### EXERCISE 1:
Please rewrite the winter wheel-cleaning thread, beginning at the words "Thanks for the" and stopping after "(Jan 20, 2017)", with "detailing shop" swapped for "car care store".
### EXERCISE 2:
Answer these about the winter wheel-cleaning thread:
(a) How does slim_boy_fat say to use AS Smart Wheels?
(b) What size is pinewood's dedicated winter wheel set?
(c) Which product does robabarker suggest?

# Winter's toll on my wheels



## Petey80 (Dec 13, 2012)

Hello all. Hoping I could get some pointers on what would be best to do and use on my wheels.

The winter weather hasn't been kind to them and I haven't had chance to keep on top of the cleaning.

A number of the corners of the spokes on the wheels have baked on crud and have gone yellow

yellowwheel by Pete, on Flickr

Any particular product and/or procedure you guys can advise me on so I can get rid of it?

Try my best to keep it all clean, but this weather is a nightmare. Especially on a dark coloured car.

Jan18cleaning by Pete, on Flickr

Jan18cleaned_1 by Pete, on Flickr

A day later

dayafterdirtyness by Pete, on Flickr


----------



## Soul boy 68 (Sep 8, 2013)

Meguire's wheel brightener, which is quite strong and it should shift it with no problems, but make sure your wheels are refurbed.


----------



## ffrs1444 (Jun 7, 2008)

Get some acid wonder wheels last resort though


----------



## slim_boy_fat (Jun 23, 2006)

AS Smart Wheels - start with a weak dilution and work up as needed.


----------



## Petey80 (Dec 13, 2012)

Thanks for the advice so far.

I have a little detailing shop close by, can you recommend any products from the range they stock

Wheels - http://www.waxworx.uk/product-category/shop-by-category/wheels/page/1/


----------



## robabarker (Jan 20, 2017)

Bilt Hamber Auto Wheel would be a good shout.


----------



## pinewood (Jan 25, 2018)

hard to keep them clean in winter, and one of the reasons I run a dedicated winter wheel set (17"), it saves the summer 19's.
When the gritters have been out - wash them down with water, just to stop the salt attacking the finish


----------



## Petey80 (Dec 13, 2012)

### RECORD EXCERPTS:
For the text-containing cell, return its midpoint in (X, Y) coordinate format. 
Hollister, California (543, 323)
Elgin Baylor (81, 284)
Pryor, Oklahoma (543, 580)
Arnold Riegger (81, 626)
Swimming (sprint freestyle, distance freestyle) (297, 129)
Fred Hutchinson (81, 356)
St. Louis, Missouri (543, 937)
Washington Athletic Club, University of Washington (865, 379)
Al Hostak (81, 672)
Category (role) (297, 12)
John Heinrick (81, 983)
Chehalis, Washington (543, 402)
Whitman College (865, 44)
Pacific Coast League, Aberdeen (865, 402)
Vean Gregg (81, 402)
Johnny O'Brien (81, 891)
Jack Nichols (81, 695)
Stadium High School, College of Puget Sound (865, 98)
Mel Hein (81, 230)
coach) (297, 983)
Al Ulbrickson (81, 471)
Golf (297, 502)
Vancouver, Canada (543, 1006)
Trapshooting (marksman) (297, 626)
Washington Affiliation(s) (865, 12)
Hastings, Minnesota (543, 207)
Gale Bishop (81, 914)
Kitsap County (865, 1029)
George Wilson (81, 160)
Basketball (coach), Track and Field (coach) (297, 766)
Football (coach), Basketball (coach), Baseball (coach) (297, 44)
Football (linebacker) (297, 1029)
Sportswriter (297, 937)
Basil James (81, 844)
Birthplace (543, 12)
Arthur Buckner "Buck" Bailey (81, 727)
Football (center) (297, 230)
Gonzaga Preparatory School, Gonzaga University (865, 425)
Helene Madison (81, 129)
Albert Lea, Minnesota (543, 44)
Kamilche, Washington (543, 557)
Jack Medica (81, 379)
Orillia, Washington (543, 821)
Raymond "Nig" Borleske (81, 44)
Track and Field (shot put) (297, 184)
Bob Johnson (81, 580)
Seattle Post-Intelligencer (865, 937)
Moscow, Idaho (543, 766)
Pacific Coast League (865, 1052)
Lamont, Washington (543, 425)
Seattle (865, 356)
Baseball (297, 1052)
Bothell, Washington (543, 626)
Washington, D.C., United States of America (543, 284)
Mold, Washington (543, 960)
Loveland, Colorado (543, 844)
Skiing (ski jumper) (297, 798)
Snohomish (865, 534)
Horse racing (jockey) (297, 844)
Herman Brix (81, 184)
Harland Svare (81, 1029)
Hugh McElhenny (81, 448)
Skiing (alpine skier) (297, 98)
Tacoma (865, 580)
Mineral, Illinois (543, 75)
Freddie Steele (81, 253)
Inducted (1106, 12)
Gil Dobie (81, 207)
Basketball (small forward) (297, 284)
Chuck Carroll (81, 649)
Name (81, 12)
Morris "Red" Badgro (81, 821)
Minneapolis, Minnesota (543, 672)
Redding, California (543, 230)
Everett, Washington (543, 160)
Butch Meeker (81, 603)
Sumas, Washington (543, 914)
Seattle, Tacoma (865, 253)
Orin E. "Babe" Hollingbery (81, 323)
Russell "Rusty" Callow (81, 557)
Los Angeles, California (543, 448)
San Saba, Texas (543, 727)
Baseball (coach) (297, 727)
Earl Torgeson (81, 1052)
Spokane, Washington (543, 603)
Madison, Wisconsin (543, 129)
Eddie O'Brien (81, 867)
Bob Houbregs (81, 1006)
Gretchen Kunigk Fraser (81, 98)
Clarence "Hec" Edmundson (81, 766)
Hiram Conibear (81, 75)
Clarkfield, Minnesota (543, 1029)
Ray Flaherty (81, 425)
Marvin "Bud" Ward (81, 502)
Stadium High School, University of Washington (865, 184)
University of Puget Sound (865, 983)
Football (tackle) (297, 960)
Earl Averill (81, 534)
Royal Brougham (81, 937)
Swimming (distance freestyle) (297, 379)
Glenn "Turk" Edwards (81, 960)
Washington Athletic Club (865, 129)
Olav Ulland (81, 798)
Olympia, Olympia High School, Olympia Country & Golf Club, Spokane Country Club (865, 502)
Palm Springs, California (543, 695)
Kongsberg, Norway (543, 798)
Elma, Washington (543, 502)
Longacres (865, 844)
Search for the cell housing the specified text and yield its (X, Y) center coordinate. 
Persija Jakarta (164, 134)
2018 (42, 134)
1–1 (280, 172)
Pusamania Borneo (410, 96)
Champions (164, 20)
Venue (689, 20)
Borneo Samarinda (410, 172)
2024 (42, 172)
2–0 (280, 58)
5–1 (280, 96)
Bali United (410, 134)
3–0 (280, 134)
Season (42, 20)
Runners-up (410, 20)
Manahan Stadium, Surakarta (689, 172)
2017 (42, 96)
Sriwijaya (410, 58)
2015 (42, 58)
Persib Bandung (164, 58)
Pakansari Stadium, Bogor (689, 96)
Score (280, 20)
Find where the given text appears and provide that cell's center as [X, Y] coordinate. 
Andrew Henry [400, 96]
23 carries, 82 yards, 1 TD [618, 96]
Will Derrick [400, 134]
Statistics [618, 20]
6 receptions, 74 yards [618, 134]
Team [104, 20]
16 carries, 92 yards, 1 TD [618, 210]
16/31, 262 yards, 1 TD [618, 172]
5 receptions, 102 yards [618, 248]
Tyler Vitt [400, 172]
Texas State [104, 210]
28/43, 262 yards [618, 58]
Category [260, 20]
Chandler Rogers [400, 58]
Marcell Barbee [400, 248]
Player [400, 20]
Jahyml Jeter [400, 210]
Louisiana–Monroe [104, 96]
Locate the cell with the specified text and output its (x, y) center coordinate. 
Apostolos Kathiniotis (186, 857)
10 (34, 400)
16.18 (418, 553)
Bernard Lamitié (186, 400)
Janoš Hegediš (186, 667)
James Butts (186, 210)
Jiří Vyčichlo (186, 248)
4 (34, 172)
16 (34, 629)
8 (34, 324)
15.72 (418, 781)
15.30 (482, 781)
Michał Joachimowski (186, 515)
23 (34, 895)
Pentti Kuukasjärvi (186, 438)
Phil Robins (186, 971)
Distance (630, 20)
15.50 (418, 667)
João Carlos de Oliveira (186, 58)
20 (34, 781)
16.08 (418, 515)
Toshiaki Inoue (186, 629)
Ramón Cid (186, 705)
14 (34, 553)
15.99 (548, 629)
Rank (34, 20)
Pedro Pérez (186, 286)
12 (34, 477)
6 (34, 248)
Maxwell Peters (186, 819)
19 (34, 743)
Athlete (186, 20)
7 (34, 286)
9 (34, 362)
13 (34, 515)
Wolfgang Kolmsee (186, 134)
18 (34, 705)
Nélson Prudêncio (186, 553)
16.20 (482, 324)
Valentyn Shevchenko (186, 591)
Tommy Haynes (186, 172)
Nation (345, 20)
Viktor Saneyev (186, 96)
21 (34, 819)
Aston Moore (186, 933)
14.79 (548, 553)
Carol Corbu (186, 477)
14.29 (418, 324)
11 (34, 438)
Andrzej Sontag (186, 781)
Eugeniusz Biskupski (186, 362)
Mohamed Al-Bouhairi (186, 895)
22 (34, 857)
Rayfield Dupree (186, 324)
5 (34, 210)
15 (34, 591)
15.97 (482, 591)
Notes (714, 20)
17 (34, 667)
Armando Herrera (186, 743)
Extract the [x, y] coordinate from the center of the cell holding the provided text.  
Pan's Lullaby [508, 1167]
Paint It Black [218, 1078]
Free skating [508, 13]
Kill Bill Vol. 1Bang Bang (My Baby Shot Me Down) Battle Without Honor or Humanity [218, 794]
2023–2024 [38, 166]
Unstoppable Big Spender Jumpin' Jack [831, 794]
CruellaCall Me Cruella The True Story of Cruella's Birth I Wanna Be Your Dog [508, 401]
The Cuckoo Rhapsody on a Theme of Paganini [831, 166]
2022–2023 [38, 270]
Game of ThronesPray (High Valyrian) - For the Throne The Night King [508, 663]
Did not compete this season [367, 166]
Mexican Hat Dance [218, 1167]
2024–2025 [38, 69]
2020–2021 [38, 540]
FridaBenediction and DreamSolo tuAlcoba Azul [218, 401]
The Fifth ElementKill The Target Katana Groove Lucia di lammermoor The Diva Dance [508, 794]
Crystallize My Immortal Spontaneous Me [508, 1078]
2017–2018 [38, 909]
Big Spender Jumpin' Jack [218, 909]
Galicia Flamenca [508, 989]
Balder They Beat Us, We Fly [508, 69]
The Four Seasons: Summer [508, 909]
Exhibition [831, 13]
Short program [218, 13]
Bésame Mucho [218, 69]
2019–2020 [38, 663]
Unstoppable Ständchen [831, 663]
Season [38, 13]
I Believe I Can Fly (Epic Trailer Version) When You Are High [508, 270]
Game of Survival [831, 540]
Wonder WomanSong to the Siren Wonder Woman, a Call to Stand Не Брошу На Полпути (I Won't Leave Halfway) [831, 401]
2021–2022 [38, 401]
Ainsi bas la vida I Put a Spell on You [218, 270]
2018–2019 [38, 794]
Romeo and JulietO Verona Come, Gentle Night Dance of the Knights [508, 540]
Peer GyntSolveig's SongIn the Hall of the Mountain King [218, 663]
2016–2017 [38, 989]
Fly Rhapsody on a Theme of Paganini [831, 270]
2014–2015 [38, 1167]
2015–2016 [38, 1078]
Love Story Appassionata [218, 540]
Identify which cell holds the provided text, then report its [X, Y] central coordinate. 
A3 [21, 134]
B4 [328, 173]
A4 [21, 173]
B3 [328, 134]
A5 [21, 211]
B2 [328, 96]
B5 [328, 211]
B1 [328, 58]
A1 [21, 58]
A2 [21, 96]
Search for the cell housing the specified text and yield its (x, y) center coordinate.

### FULL OUTPUT 1:
Thanks for the advice so far.

I have a little car care store close by, can you recommend any products from the range they stock

Wheels - http://www.waxworx.uk/product-category/shop-by-category/wheels/page/1/


----------



## robabarker (Jan 20, 2017)

### FULL OUTPUT 2:
(a) Start with a weak dilution and work up as needed.
(b) 17".
(c) Bilt Hamber Auto Wheel.